▶ **What is expected**: Please report the number of lines in the entries below that contain "agent", with nothing added.

▶ **Records provided**:
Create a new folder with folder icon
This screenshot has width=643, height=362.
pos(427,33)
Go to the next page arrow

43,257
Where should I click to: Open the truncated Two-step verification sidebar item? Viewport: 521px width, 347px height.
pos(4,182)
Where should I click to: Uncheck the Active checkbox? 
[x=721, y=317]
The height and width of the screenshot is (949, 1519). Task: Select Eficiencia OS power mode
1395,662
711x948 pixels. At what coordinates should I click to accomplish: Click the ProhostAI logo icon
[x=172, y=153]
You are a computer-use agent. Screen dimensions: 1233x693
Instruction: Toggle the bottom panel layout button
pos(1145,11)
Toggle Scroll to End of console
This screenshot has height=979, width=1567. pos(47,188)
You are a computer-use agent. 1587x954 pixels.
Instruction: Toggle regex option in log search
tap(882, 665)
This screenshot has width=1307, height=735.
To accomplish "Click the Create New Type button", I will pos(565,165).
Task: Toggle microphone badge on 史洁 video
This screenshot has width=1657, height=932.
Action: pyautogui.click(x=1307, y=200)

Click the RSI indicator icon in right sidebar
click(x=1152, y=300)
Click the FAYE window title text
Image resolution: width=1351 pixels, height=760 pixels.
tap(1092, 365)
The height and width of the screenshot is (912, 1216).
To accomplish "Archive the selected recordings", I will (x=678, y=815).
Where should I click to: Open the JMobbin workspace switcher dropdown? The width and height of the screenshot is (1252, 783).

▶ **Task result**: 2